Ken: So you started in general management and company management is what you did as well?

Richard: I was off-off-Broadway for a long time. I worked at La Mama for several years, I went to Europe with a La Mama company, and I worked downtown – I used to say that there were a couple of years that I didn’t go above 14th Street – and then I got a job at Ensemble Studio Theatre as the sort of all-purpose administrative person. I did everything from fundraising to marketing to brochures to press to all sorts of stuff. Then I went to a regional theatre as a marketing director and press agent. Then I went to Circle Rep which was the seminal influence on my life – I was there in the late ‘70s and early ‘80s when it was really a fantastical place. We were doing Fifth of July and Talley’s Folly and all the Lanford Wilson plays, Buried Child and Mamet and Sam Shepard. It was really thrilling being there. I was the marketing director for a few years and then I became managing director. As the managing director, we moved several shows to off-Broadway and ran them, like Fool for Love we ran for a few years, actually, and we moved Talley’s Folly to Broadway and various other things. So when I left there I thought I had sufficient experience in running shows off-Broadway and even a little bit on Broadway. I hardly knew anything, I realize in retrospect, but I thought it was good training.

Ken: And the first show you produced?

Richard: Penn and Teller. While I was at Circle I had gotten the rights to Penn and Teller, who were “just” magicians, and they had wanted to move from being magicians. They were making a living doing magic castles and various magician gigs but they wanted more, they wanted the theatre, and I talked them into giving me the rights to produce them in New York.

Ken: Do you remember what you paid for those rights?

Richard: I don’t remember what I paid for the rights but I remember that the show cost $175,000 to do at the Westside Arts and that I was going to take – it was my first job, my first commercial job, getting a salary and I had a child and I had to make a living and so it was important that this succeed for me and it was very important for them too, this was their shot at New York, so there was a sense of urgency – I wouldn’t say desperation but there was real urgency and we really depended on each other to do a good job. They were depending on me and I was certainly depending on them. I’ll say this because it was them mostly, as opposed to me – we nailed it. It just was great, it was a fantastic period of time and it was a fantastic success and they were on Saturday Night Live. This is ‘85, they were on Saturday Night Live, I think, the season of ‘86-87 like seven times and they were on Letterman several times. They were just a cultural sensation, as they well deserved.

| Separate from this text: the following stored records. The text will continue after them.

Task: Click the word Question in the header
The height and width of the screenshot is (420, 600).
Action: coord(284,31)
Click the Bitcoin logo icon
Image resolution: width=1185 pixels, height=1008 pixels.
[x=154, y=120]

In raising the money for Penn and Teller, in which I was going to take six months and a couple of thousand dollars here and a couple of thousand dollars there to do it, because I really didn’t have sufficient contacts, I met Tom Viertel and Steve Baruch, who were in the real estate business looking to get into the theatre, so we quickly saw that there was a symbiotic relationship to be had. I, as I say, thought I was long on experience; I wasn’t quite as long as I thought but I thought I knew what I was doing and they had access to investors, the real estate business was really moving at the time, so they would raise the money and I would show them what I know and we would split everything and we’ve been doing that since 1985 – we’ve been together and doing all the shows. Steve Baruch, who still handles our fundraising, raised the money for Penn and Teller in an afternoon. He called up ten or twelve people who put up $10,000 or $15,000 each and it was done. I think we started in October and I was planning on it taking six months – we might have the money by the spring – and he did it in an afternoon. Very impressive. It turned out to be a wonderful relationship with Penn and Teller and a wonderful show and our relationship with them has continued even though we’re far apart geographically – they’ve been in Las Vegas for 18 years, whatever it was, but we brought them back to Broadway last year. It was year, it was a really satisfying experience.

Ken: So think back to that moment where you decided that you were going to get the rights to Penn and Teller to produce their show. Look, my first show I produced, it was just me in my apartment, I wasn’t married, I wasn’t even dating anybody – here, you have a family, you have a child, you’re going to produce your first show. What gave you the courage to think “I can do this. I can make this happen. I can make this work.”?

Richard: They say it takes ten years – I had been working in the theatre since ‘70, ‘71; I thought this was the time. When I left Circle I could have gone to another regional theatre, I remember talking to a couple, but it just seemed like this was the moment.

Ken: It’s funny, it’s the same thing for me. I was company managing shows for ten years and then a show came along and I was like “I think it’s just time. I’d better give this a shot.” I did not raise all my money in one afternoon, however.

Richard: Nor could I have. I tell our interns now, I tell people, if you want to be a producer you can hire a general manager to do almost everything except raising the money. Getting the property and raising the money are two things you can’t avoid and someone who wants to be a producer who figures “Well, I have a lot of skill and I was a stage manager and I know how the theatre works and I can do this, I just have this little problem with fundraising,” you can’t avoid it. I know you know this, I guess I’m saying this for your audience, but I do make a point of it to the interns and the time-tested way of dealing with that is if you don’t have a lot of money or access to money, find somebody who does and become their partner. That’s sort of the time honored way of dealing with this problem but it has to be faced and it has to be dealt with.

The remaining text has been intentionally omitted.